Neurological stimulation from specific exercises, brain-based nutrition, and modulating the immune and gut health, can be very important in addressing brain-based inflammation. Any of these could be leading to instability in various regions of the brainstem that have receptors for inflammatory cytokines. This instability can be a contributing factor in dysautonomia.

In addition to brain injuries, there may even be underlying co-morbid factors involved prior to the patient hitting his head. These may set the stage for brain inflammation, such as autoimmunity, infections, diabetes, food intolerances, excessive alcohol use, leaky gut, hormonal imbalances or pre-existing anxiety/depression. 

Putting it all together

Seeing a functional neurology provider who has the ability to address structural, neurological and metabolic integrity can help many factors involved in the anxious dysautonomic-inflamed brain. This is because when you injure your brain, there will be changes in the functional ability to activate regions that stabilize the autonomic nervous system. Just a reminder that your autonomics are out of balance with anxiety and dysautonomia.

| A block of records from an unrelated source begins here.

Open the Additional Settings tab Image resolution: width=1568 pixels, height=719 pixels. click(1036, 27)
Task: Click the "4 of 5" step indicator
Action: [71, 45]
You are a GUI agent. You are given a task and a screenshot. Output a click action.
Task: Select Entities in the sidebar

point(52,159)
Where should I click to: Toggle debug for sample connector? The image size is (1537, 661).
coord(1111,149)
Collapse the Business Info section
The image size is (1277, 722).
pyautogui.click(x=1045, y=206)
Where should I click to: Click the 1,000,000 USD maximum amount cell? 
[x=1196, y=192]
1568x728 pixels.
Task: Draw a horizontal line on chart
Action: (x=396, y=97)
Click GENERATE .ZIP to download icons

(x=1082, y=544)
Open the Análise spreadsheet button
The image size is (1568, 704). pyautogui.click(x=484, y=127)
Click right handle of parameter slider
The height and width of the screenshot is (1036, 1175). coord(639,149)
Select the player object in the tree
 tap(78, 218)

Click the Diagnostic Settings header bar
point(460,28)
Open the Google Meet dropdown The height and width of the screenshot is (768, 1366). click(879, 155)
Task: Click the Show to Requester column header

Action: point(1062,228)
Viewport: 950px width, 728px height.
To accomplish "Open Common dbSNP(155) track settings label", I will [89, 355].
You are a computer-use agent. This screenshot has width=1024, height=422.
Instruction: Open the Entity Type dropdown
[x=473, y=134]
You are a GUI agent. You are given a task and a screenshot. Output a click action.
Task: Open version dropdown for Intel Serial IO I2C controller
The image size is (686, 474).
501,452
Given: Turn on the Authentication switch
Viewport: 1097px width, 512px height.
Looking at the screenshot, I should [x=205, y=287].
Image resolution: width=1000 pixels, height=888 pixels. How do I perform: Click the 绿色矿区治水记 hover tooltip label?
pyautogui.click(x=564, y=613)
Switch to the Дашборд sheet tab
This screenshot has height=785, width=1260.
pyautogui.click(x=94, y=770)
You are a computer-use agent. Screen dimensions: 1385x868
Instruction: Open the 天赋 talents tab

When the brain is injured, there can be a tipping into more of a sympathetic mode. This can lead to sensitization of pain structures, GI motility, leaky gut and or changes in peripheral and central inflammatory pathways. Any of these can prime regions of the brain that are involved in anxiety. Neurological networks such as default mode and hubs such as the cerebellum, brainstem, vestibular nuclei and regions of the brain involved with vision are affected, impairing the person’s ability to know where he is in space. 

This can activate reflexive limbic and autonomic responses leading to anxiety. The brain’s ability to activate the brainstem’s vagal centers to modulate the sympathetic nervous system is affected, leading to dysautonomia.

Please remember many of the feelings you are experiencing are real—and that it’s just not all in your head.

From my experience, we are able to make improvements in anxiety and dysautonomia with functional neurology rehabilitation provided in an intensive neuro-recovery program.